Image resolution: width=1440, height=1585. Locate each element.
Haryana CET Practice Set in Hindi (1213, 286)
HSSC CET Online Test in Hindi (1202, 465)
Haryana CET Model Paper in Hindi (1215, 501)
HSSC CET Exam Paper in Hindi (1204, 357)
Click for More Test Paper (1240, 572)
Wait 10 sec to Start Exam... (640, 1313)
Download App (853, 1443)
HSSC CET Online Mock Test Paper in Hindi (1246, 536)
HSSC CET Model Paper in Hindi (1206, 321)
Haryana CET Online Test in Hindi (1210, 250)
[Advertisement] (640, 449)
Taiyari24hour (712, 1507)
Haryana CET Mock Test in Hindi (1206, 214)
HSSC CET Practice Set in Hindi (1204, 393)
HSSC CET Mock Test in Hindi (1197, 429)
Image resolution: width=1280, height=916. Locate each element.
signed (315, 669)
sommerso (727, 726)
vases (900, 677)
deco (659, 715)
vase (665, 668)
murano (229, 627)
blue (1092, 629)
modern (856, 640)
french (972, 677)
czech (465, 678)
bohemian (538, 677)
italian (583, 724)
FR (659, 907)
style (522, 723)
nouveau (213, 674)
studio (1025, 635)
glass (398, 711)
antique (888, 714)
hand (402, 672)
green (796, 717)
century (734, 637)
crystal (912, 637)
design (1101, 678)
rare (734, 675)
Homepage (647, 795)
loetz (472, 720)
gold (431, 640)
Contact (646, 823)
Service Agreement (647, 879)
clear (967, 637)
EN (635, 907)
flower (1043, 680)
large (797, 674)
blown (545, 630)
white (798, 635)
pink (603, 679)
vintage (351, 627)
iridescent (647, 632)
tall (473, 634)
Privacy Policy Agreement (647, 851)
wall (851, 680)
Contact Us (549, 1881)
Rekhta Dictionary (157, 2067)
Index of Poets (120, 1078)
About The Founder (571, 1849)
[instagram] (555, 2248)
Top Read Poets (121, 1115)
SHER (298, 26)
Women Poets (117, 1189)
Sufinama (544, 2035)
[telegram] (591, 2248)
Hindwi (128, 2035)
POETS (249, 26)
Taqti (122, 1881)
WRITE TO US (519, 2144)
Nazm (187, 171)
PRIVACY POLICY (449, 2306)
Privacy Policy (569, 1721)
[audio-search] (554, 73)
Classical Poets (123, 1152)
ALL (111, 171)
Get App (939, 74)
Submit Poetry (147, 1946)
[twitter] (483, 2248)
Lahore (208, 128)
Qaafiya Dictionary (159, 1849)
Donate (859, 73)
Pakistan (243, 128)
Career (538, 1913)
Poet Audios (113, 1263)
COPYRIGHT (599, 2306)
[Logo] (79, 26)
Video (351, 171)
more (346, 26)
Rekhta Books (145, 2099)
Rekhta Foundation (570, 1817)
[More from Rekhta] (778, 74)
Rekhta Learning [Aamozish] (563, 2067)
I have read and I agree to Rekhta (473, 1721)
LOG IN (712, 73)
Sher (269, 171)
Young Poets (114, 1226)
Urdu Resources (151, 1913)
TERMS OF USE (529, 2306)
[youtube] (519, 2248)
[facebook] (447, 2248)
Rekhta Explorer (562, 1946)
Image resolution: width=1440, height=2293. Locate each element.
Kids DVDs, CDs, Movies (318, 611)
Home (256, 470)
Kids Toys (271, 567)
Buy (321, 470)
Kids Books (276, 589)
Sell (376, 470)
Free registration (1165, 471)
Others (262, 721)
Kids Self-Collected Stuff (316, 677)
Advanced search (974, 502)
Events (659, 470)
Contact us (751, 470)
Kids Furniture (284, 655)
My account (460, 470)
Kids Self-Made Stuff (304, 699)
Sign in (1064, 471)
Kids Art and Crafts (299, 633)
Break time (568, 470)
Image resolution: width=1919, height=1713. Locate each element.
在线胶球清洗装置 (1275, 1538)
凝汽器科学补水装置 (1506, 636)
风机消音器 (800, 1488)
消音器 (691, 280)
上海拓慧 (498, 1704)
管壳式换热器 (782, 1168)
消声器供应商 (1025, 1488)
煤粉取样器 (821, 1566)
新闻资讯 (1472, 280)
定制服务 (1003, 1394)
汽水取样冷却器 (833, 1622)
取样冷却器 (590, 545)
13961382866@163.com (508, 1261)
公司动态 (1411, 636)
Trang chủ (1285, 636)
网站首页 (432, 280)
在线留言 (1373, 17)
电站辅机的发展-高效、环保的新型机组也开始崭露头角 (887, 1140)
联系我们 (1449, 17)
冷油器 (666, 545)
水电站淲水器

----

PROBLEM DETAILS. Pull out every line above that contains the string "Kids". Case matters.

PROBLEM SOLUTION.
Kids DVDs, CDs, Movies (318, 611)
Kids Toys (271, 567)
Kids Books (276, 589)
Kids Self-Collected Stuff (316, 677)
Kids Furniture (284, 655)
Kids Self-Made Stuff (304, 699)
Kids Art and Crafts (299, 633)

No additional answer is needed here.